## ACTIVITY
Can you reproduce these rows line for line, without changing anything?
=== DATA FOR PROCESSING ===
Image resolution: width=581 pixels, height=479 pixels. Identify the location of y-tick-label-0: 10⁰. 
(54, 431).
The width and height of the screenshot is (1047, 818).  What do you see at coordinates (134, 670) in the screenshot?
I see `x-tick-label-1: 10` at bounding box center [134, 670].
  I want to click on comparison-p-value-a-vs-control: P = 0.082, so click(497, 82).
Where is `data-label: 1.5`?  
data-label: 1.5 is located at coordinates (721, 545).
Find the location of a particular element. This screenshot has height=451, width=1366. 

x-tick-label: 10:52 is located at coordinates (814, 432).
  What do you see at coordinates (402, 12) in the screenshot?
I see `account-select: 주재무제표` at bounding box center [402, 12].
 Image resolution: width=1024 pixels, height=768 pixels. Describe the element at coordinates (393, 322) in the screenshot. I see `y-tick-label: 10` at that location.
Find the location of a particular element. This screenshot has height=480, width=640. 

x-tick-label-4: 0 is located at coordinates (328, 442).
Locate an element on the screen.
===
## TASK ANSWER
Image resolution: width=581 pixels, height=479 pixels. Identify the location of y-tick-label-0: 10⁰. 
(54, 431).
The width and height of the screenshot is (1047, 818).  What do you see at coordinates (134, 670) in the screenshot?
I see `x-tick-label-1: 10` at bounding box center [134, 670].
  I want to click on comparison-p-value-a-vs-control: P = 0.082, so click(497, 82).
Where is `data-label: 1.5`?  
data-label: 1.5 is located at coordinates (721, 545).
Find the location of a particular element. This screenshot has height=451, width=1366. 

x-tick-label: 10:52 is located at coordinates (814, 432).
  What do you see at coordinates (402, 12) in the screenshot?
I see `account-select: 주재무제표` at bounding box center [402, 12].
 Image resolution: width=1024 pixels, height=768 pixels. Describe the element at coordinates (393, 322) in the screenshot. I see `y-tick-label: 10` at that location.
Find the location of a particular element. This screenshot has height=480, width=640. 

x-tick-label-4: 0 is located at coordinates (328, 442).
Locate an element on the screen.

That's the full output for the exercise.